Showing posts with label patent. Show all posts
Showing posts with label patent. Show all posts

Tuesday, February 20, 2007

BoA, VISA Sued for Patent Infringement by Every Penny Counts


Bank of American and VISA were recently sued by Every Penny Counts, Inc. which alleges that BoA's "Keep the Change" program infringes upon its 1995 patent for a "Method and system to create and distribute excess funds from consumer spending transactions." When a participant in "Keep the Change" makes a purchase with his or her debit card, the Bank "rounds up" the amount deducted from the card holder's account to the nearest dollar and then puts that extra change into a savings account. In the UK, the idea has been copied by Lloyds TSB.
Last summer, BusinessWeekOnline did a big write up on how BoA, wanting to bring in new accounts, hired "an innovation and design research firm" to "conduct ethnographic research on boomer-age women with children." Women with children apparently have a tendency to round off entries in their checkbooks to an even amount, and they have a hard time saving money. Taking this important information, BoA

put together a team of product managers, finance experts, software engineers, and operations gurus and held 20 brainstorming sessions. The team generated 80 product concepts, boiled them down to 12, and overwhelmingly favored one: rounding up the financial transactions of consumers and transferring the difference to their savings.

The final little twist to this story is that at least one report in the blogosphere suggests that BoA filed for a patent on the "Keep the Change" idea itself.


Monday, February 12, 2007

A Confusing, Convoluted Victory for DataTreasury

DataTreasury Corp. scored a victory of sorts before the U.S. Court of Appeals for the Federal Circuit, announcing today that the appellate court affirmed a lower court's ruling dismissing DataTreasury's patent infringement case against Electronic Data Systems Corp. (EDS). That's right -- the court dismissed DataTreasury's suit against EDS and DataTreasury counts that as a victory. Here's why:

DataTreasury holds several patents which purport to cover the process of storing and sharing images of checks over the internet. The company claims that its patents are integral to the implementation of Check 21 -- the recently enacted law which allows banks to clear checks by sending images of the documents to each other rather than the paper itself. DataTreasury has made quite a name for itself by suing lots of banks and financial service providers for patent infringement. JPMorgan Chase, Citibank, Bank One, Wells Fargo, Zions, First Data, RDM, NetDeposit and, of course, EDS have all received a summons from DataTreasury. Even more surprising than the fact that this little company would take on the big dogs is how successful its strategy has been. Many of the defendants, including the normally ferocious rottweiler JPMorgan Chase, have settled with DataTreasury and even more corporations have lined up to pay licensing fees in order to avoid litigation.

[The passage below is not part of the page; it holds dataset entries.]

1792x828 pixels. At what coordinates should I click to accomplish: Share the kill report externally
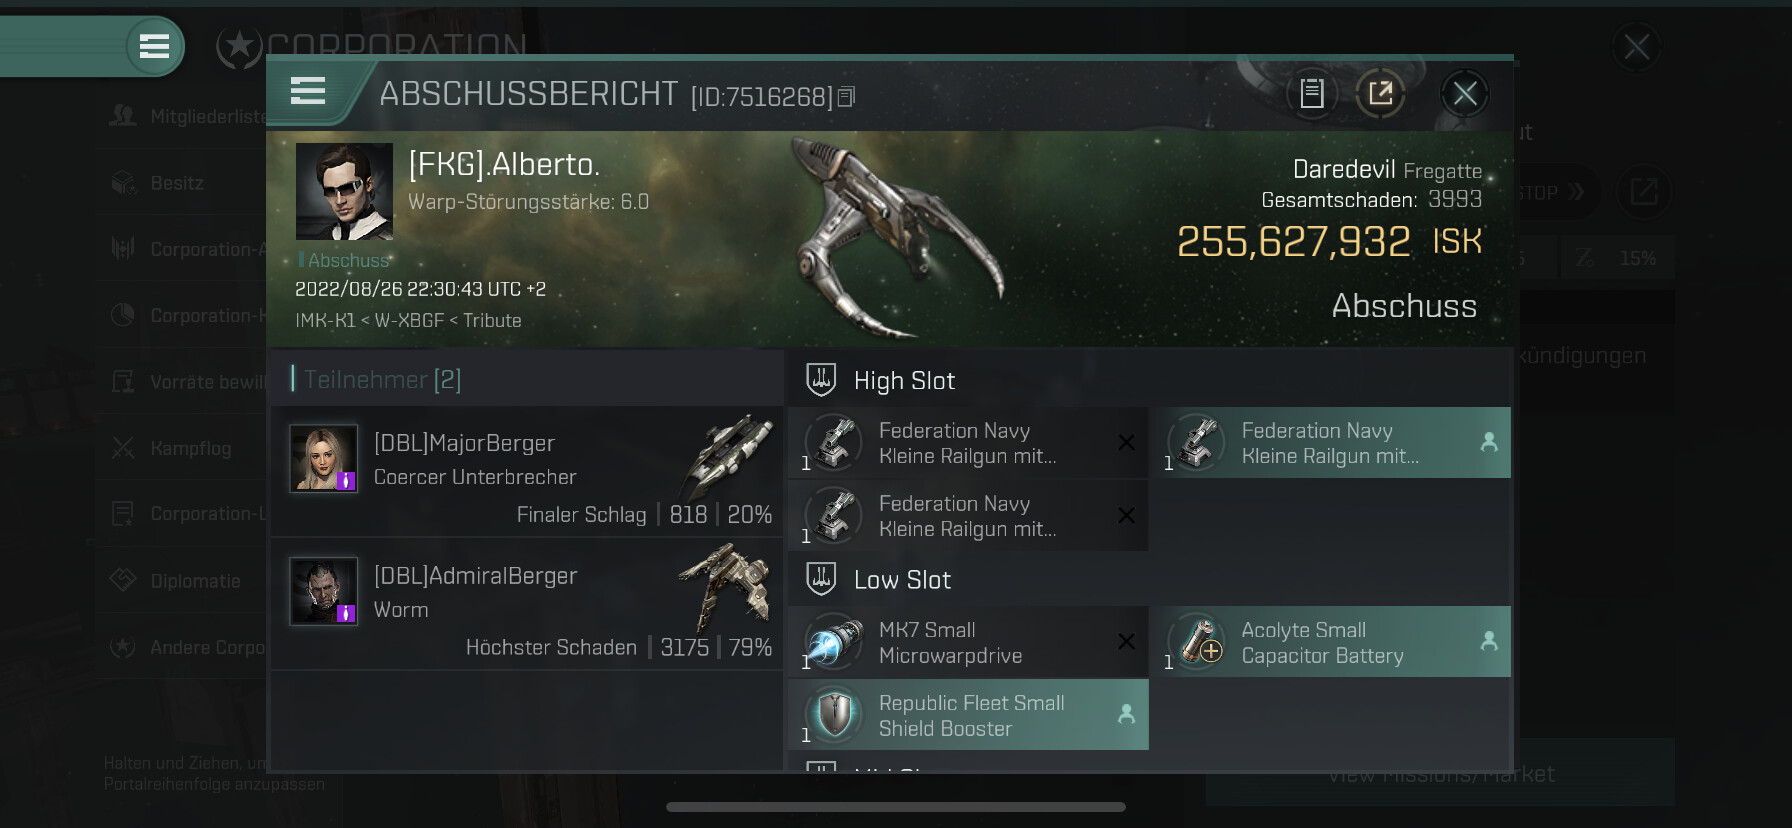(x=1380, y=94)
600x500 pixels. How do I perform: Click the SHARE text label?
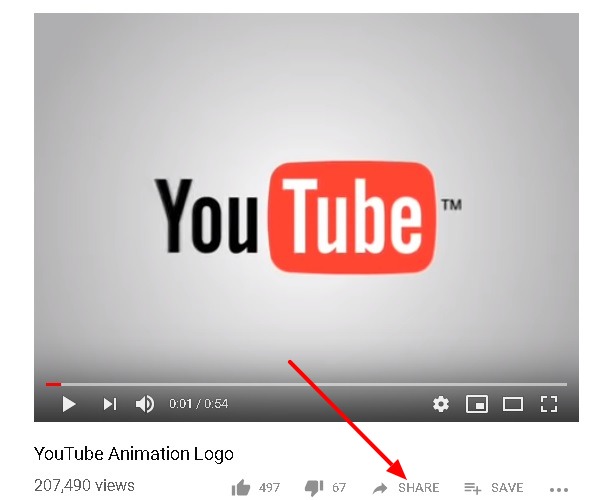click(x=419, y=488)
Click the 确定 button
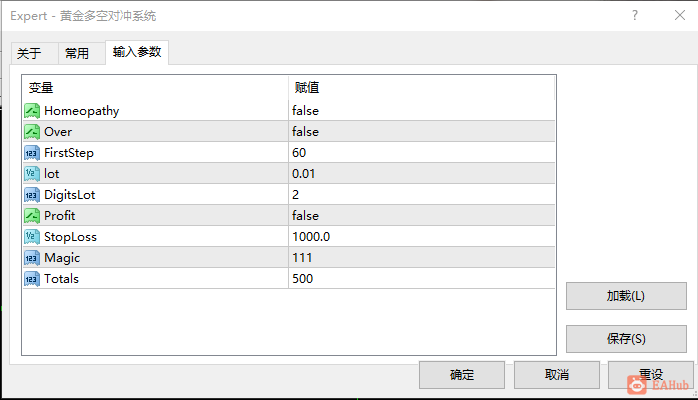The width and height of the screenshot is (698, 400). (x=462, y=375)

So what explains DataTreasury's jubilation at having its case against EDS thrown out? You need to know one other fact. DataTreasury actually had two lawsuits against EDS going at the same time. The case that was dismissed was filed in Federal District Court for the Northern District of Texas (N.D.Tx). The second case was filed in Federal District Court for the Eastern District of Texas (E.D.Tx). Northern? Eastern? Does it really make a difference? You bet it does. Plaintiffs who file patent infringement suits in the E.D.Tx win more often than plaintiffs in any other Federal court in the country. If it has to be sued for patent infringement, EDS wants to be in any court other than the Eastern District. When the judge in the N.D.Tx dismissed the case before him in favor of the case in the E.D.Tx, EDS quickly appealed to the Federal Circuit. By affirming the Northern District decision, the appellate court is forcing EDS to proceed in the hostile Eastern District.

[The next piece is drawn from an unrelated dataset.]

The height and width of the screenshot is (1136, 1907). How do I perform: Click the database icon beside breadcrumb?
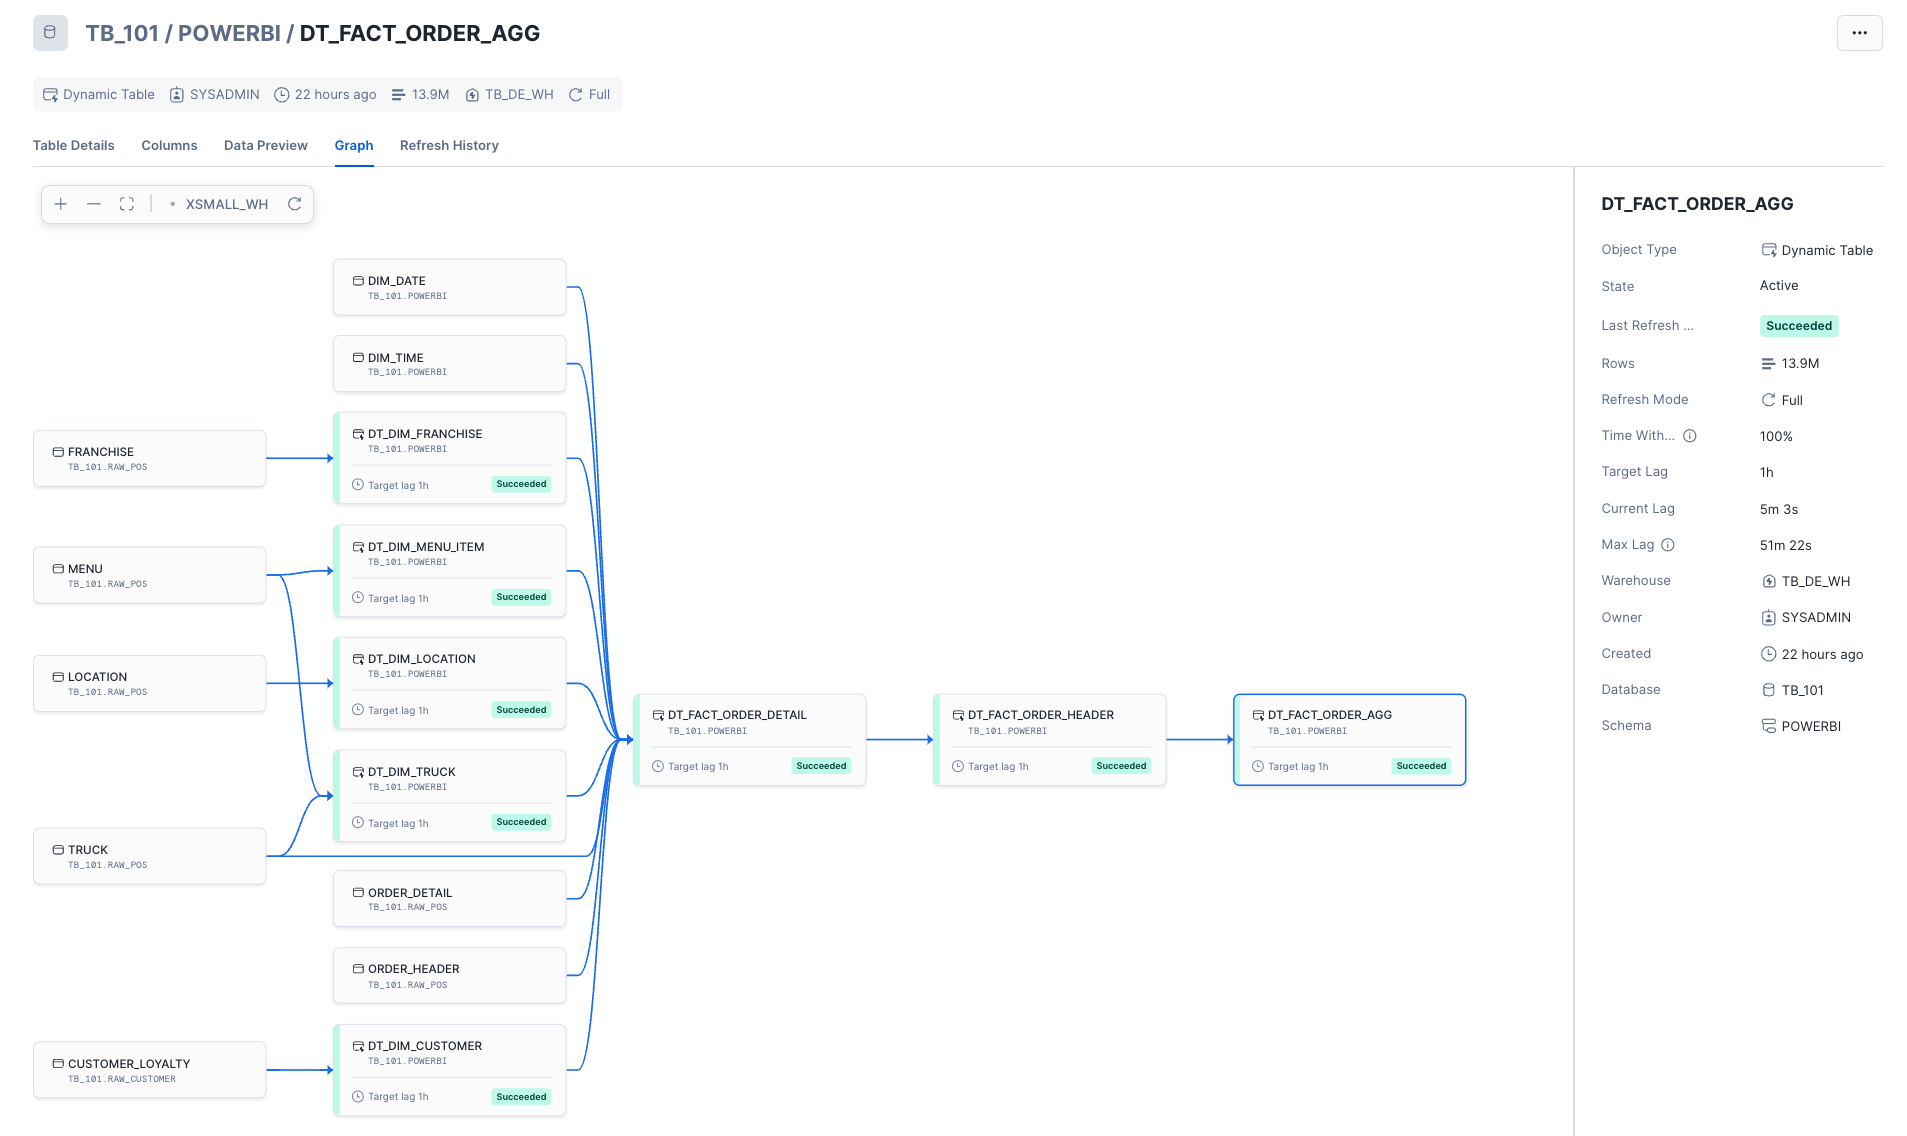pyautogui.click(x=50, y=33)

To further complicate matters, we should recognize that many commentators believe the DataTreasury patents are invalid and unenforceable. To be patentable, an innovation must be "novel" and "nonobvious." In other words, it should be something new and surprising and not an old idea or something that immediately pops to mind. Sending images of documents over the internet is not a particularly earth shattering break through, even if the documents are checks. Further, earlier patents and industry publications suggest that DataTreasury didn't come up with the process first. Critics of DataTreasury got a major boost in December 2006 when the Patent and Trademark Office (PTO), following a reexamination of DataTreasury's primary check imaging patent, concluded that it failed to meet the standards for patent protection. DataTreasury vowed to appeal the decision.

Barring a successful appeal to the Supreme Court, DataTreasury’s case against EDS will go forward in the Eastern District of Texas where the juries rarely fail to enforce a patent. It will be interesting to see what they do with a patent that even the PTO agrees isn’t valid.